The question derives from page 240 of the Essential Calculus book.
$$\int_5^x (t-t^2)^8\,dt.$$
Finding the derivative is done by using fundamental theorem of calculus. Yes if we can just use that then it should be $(x-x^2)^8$. However, I still don't get this.
According to the wikipedia, it explains the fundamental theorem of calculus as:
Let $f$ be a continuous real-valued function defined on a closed interval $[a, b].$ Let $F$ be the function defined, for all $x$ in $[a, b],$ by
$$F(x) = \int_a^x f(t)\,dt.$$
Then, $F$ is uniformly continuous on $[a, b],$ differentiable on the open interval $(a, b),$ and
$$F'(x) = f(x) \text{ for all } x \in (a,b).$$
In the question above, the $a$ value is specified but we don't have $b$ value.
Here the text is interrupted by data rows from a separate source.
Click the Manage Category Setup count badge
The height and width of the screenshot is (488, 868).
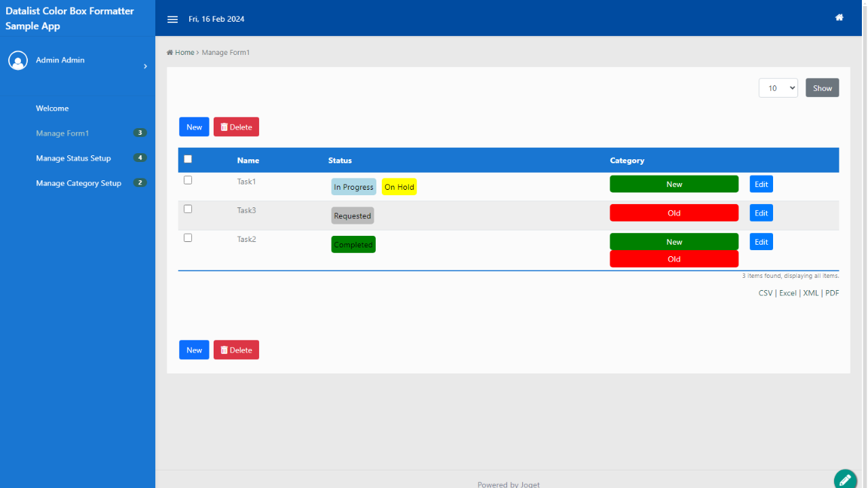(x=140, y=183)
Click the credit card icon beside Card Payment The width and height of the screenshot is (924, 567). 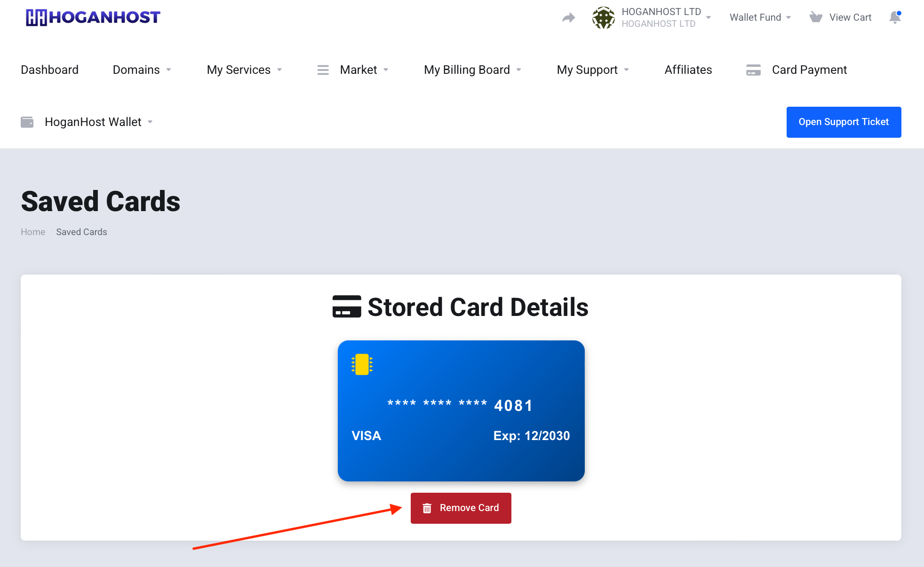753,70
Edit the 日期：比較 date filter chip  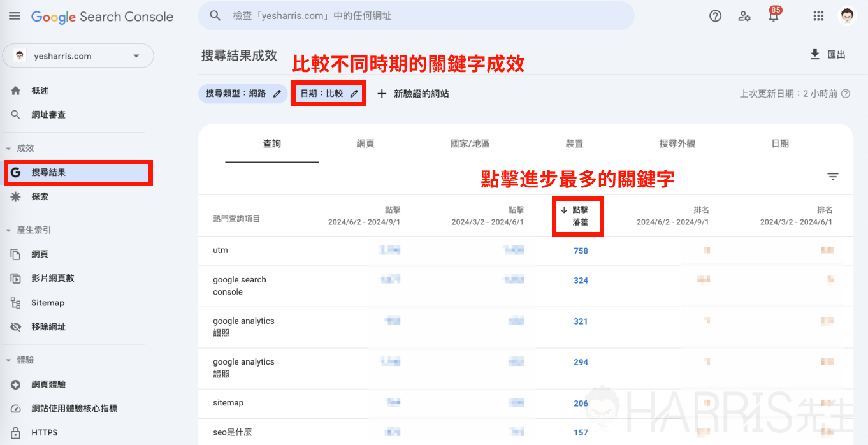click(328, 93)
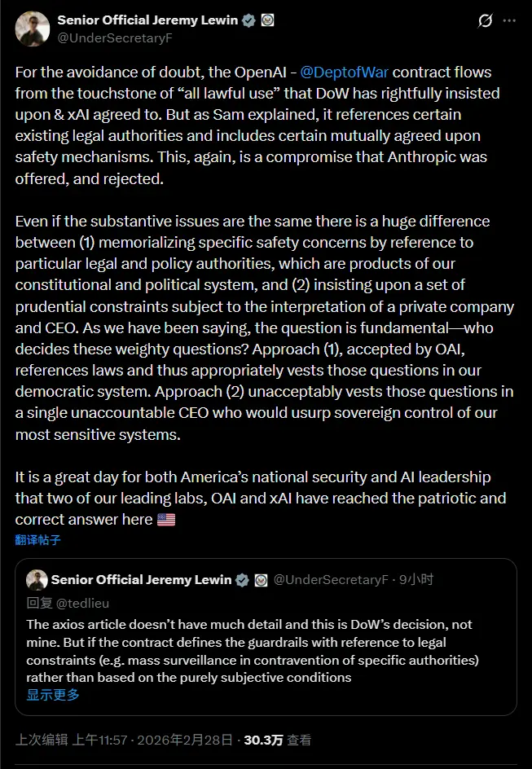Click the affiliation seal in the quoted tweet
532x769 pixels.
262,580
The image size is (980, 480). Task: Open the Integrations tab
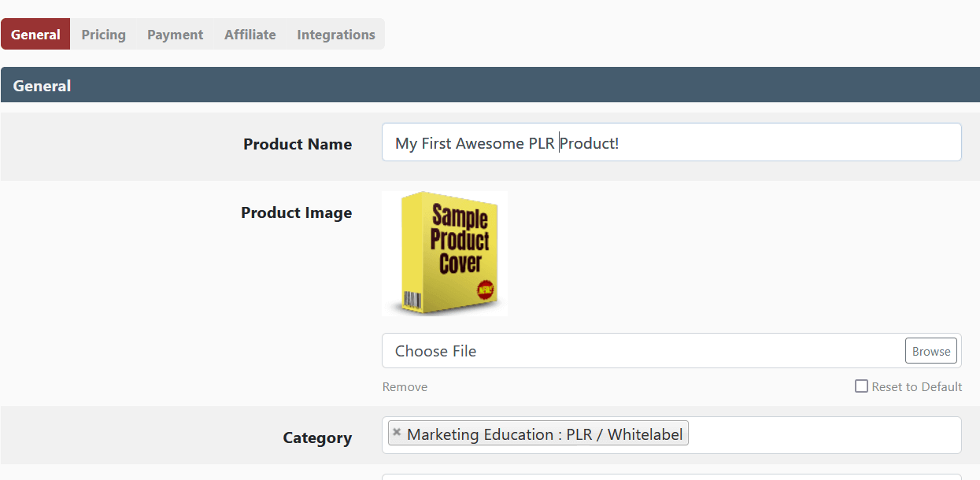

In other words, the interval has not been defined. How can we still apply it? Furthermore, x is not even defined it can be any real number hence $(-\infty,\infty)$ since $a$ is 5 in this case, it can be $4,$ $8$ or $1000000.$ Given the absence of $b$ how can we apply the fundamental theorem of calculus? what if $x$ is less than $5$? say $-1$ or $-2$?